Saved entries
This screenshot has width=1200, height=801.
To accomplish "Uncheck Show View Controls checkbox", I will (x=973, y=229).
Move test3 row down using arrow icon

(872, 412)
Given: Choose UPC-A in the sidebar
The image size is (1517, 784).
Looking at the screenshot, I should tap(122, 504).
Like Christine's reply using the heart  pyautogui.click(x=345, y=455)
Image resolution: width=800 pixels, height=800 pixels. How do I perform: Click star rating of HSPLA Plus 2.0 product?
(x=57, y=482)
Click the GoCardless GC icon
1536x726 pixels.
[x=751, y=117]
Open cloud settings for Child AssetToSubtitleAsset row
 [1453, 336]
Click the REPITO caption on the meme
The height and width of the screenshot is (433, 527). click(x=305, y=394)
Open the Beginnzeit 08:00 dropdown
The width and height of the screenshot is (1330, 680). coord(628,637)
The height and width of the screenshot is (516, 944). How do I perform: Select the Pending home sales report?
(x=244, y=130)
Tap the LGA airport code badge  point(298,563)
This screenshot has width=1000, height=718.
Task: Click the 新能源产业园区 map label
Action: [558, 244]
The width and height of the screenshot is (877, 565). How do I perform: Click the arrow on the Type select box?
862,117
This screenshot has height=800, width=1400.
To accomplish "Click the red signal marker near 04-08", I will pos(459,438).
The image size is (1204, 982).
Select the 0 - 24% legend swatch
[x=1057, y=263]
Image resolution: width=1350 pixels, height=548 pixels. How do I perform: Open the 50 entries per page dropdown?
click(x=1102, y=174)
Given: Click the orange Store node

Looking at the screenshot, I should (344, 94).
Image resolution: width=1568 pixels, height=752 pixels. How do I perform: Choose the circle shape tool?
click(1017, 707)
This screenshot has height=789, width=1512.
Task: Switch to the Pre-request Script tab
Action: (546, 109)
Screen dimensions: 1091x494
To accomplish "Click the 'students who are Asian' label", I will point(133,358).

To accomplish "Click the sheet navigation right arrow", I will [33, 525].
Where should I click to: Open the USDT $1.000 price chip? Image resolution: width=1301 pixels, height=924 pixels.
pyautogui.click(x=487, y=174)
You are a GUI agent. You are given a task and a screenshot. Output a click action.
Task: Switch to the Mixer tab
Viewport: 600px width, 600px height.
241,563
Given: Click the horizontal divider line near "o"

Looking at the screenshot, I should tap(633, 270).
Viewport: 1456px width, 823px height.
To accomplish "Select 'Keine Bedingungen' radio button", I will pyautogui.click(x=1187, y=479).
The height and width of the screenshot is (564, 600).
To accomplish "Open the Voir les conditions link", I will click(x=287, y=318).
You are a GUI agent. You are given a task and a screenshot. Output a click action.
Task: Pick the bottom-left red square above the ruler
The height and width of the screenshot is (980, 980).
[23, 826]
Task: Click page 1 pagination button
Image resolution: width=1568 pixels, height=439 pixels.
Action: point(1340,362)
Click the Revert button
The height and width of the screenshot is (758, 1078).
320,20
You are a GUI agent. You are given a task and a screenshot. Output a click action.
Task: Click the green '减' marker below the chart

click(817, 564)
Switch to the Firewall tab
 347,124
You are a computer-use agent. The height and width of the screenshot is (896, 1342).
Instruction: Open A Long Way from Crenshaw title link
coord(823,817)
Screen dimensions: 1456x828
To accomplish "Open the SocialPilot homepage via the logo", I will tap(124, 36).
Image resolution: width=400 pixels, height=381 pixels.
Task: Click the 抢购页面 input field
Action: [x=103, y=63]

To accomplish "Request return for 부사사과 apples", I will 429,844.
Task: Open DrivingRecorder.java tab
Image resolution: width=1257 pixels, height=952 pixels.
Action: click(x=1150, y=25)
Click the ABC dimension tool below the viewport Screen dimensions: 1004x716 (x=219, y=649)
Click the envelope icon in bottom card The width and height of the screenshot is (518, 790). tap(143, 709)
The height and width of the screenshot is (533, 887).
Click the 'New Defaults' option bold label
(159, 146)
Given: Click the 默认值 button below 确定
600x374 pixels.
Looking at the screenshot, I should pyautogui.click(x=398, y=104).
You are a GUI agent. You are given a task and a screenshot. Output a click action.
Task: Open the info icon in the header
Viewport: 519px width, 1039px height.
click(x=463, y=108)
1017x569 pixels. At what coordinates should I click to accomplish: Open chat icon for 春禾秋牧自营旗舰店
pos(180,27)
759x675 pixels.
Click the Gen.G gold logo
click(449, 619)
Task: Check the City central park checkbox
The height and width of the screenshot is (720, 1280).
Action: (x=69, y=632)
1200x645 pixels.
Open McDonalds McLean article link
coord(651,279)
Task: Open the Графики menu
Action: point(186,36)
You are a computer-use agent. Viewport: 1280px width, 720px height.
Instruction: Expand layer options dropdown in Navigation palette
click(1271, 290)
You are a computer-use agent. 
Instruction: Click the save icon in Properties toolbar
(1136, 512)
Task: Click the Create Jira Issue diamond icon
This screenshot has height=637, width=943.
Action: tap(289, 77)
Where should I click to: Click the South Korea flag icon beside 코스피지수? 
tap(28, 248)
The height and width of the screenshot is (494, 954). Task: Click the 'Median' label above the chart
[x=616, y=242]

What you are asked to do:
Every record, from top to bottom, must be transcribed exactly.

Output for this task:
This screenshot has width=1200, height=801.
To accomplish "Uncheck Show View Controls checkbox", I will (x=973, y=229).
Move test3 row down using arrow icon

(872, 412)
Given: Choose UPC-A in the sidebar
The image size is (1517, 784).
Looking at the screenshot, I should tap(122, 504).
Like Christine's reply using the heart  pyautogui.click(x=345, y=455)
Image resolution: width=800 pixels, height=800 pixels. How do I perform: Click star rating of HSPLA Plus 2.0 product?
(x=57, y=482)
Click the GoCardless GC icon
1536x726 pixels.
[x=751, y=117]
Open cloud settings for Child AssetToSubtitleAsset row
 [1453, 336]
Click the REPITO caption on the meme
The height and width of the screenshot is (433, 527). click(x=305, y=394)
Open the Beginnzeit 08:00 dropdown
The width and height of the screenshot is (1330, 680). coord(628,637)
The height and width of the screenshot is (516, 944). How do I perform: Select the Pending home sales report?
(x=244, y=130)
Tap the LGA airport code badge  point(298,563)
This screenshot has width=1000, height=718.
Task: Click the 新能源产业园区 map label
Action: [558, 244]
The width and height of the screenshot is (877, 565). How do I perform: Click the arrow on the Type select box?
862,117
This screenshot has height=800, width=1400.
To accomplish "Click the red signal marker near 04-08", I will pos(459,438).
The image size is (1204, 982).
Select the 0 - 24% legend swatch
[x=1057, y=263]
Image resolution: width=1350 pixels, height=548 pixels. How do I perform: Open the 50 entries per page dropdown?
click(x=1102, y=174)
Given: Click the orange Store node

Looking at the screenshot, I should (344, 94).
Image resolution: width=1568 pixels, height=752 pixels. How do I perform: Choose the circle shape tool?
click(1017, 707)
This screenshot has height=789, width=1512.
Task: Switch to the Pre-request Script tab
Action: (546, 109)
Screen dimensions: 1091x494
To accomplish "Click the 'students who are Asian' label", I will point(133,358).

To accomplish "Click the sheet navigation right arrow", I will [33, 525].
Where should I click to: Open the USDT $1.000 price chip? Image resolution: width=1301 pixels, height=924 pixels.
pyautogui.click(x=487, y=174)
You are a GUI agent. You are given a task and a screenshot. Output a click action.
Task: Switch to the Mixer tab
Viewport: 600px width, 600px height.
241,563
Given: Click the horizontal divider line near "o"

Looking at the screenshot, I should tap(633, 270).
Viewport: 1456px width, 823px height.
To accomplish "Select 'Keine Bedingungen' radio button", I will pyautogui.click(x=1187, y=479).
The height and width of the screenshot is (564, 600).
To accomplish "Open the Voir les conditions link", I will click(x=287, y=318).
You are a GUI agent. You are given a task and a screenshot. Output a click action.
Task: Pick the bottom-left red square above the ruler
The height and width of the screenshot is (980, 980).
[23, 826]
Task: Click page 1 pagination button
Image resolution: width=1568 pixels, height=439 pixels.
Action: point(1340,362)
Click the Revert button
The height and width of the screenshot is (758, 1078).
320,20
You are a GUI agent. You are given a task and a screenshot. Output a click action.
Task: Click the green '减' marker below the chart

click(817, 564)
Switch to the Firewall tab
 347,124
You are a computer-use agent. The height and width of the screenshot is (896, 1342).
Instruction: Open A Long Way from Crenshaw title link
coord(823,817)
Screen dimensions: 1456x828
To accomplish "Open the SocialPilot homepage via the logo", I will tap(124, 36).
Image resolution: width=400 pixels, height=381 pixels.
Task: Click the 抢购页面 input field
Action: [x=103, y=63]

To accomplish "Request return for 부사사과 apples", I will 429,844.
Task: Open DrivingRecorder.java tab
Image resolution: width=1257 pixels, height=952 pixels.
Action: click(x=1150, y=25)
Click the ABC dimension tool below the viewport Screen dimensions: 1004x716 (x=219, y=649)
Click the envelope icon in bottom card The width and height of the screenshot is (518, 790). tap(143, 709)
The height and width of the screenshot is (533, 887).
Click the 'New Defaults' option bold label
(159, 146)
Given: Click the 默认值 button below 确定
600x374 pixels.
Looking at the screenshot, I should pyautogui.click(x=398, y=104).
You are a GUI agent. You are given a task and a screenshot. Output a click action.
Task: Open the info icon in the header
Viewport: 519px width, 1039px height.
click(x=463, y=108)
1017x569 pixels. At what coordinates should I click to accomplish: Open chat icon for 春禾秋牧自营旗舰店
pos(180,27)
759x675 pixels.
Click the Gen.G gold logo
click(449, 619)
Task: Check the City central park checkbox
The height and width of the screenshot is (720, 1280).
Action: (x=69, y=632)
1200x645 pixels.
Open McDonalds McLean article link
coord(651,279)
Task: Open the Графики menu
Action: point(186,36)
You are a computer-use agent. Viewport: 1280px width, 720px height.
Instruction: Expand layer options dropdown in Navigation palette
click(1271, 290)
You are a computer-use agent. 
Instruction: Click the save icon in Properties toolbar
(1136, 512)
Task: Click the Create Jira Issue diamond icon
This screenshot has height=637, width=943.
Action: tap(289, 77)
Where should I click to: Click the South Korea flag icon beside 코스피지수? 
tap(28, 248)
The height and width of the screenshot is (494, 954). Task: Click the 'Median' label above the chart
[x=616, y=242]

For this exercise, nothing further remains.